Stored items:

· · · · ·

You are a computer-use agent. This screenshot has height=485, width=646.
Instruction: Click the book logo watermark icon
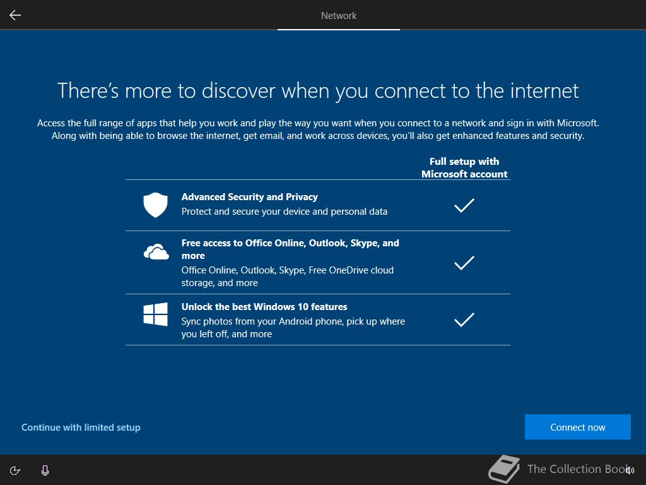504,469
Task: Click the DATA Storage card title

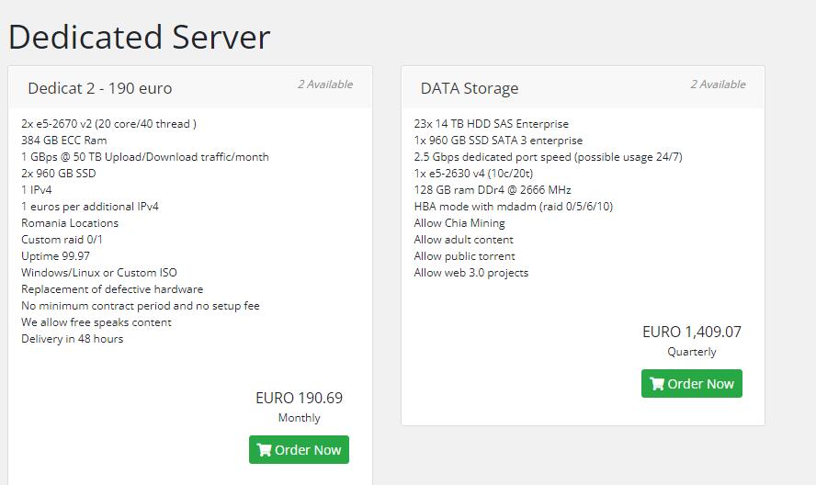Action: [470, 88]
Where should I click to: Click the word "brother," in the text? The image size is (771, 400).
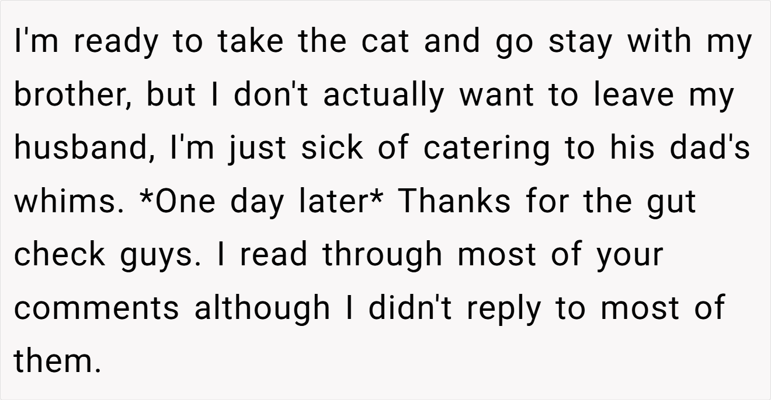click(x=73, y=96)
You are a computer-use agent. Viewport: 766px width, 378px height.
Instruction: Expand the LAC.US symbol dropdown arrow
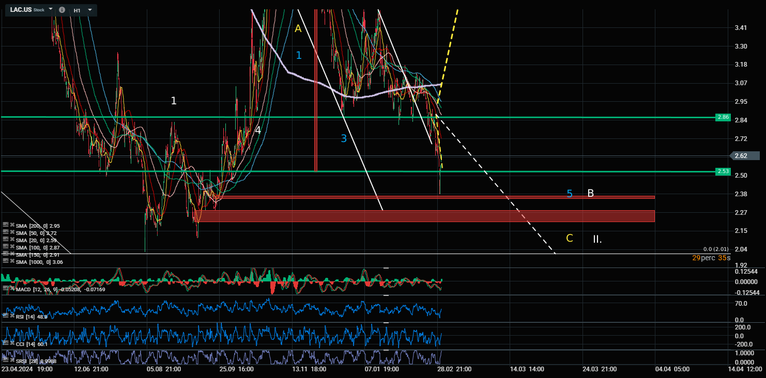pyautogui.click(x=50, y=10)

· · · · ·

* **TASK**
What is needed is every line of the data above, set down exactly but with the images left out.

* **RESULT OF THE TASK**
You are a computer-use agent. This screenshot has height=485, width=646.
Instruction: Click the book logo watermark icon
504,469
Task: Click the DATA Storage card title

Action: [470, 88]
Where should I click to: Click the word "brother," in the text? The image size is (771, 400).
click(x=73, y=96)
You are a computer-use agent. Viewport: 766px width, 378px height.
Instruction: Expand the LAC.US symbol dropdown arrow
pyautogui.click(x=50, y=10)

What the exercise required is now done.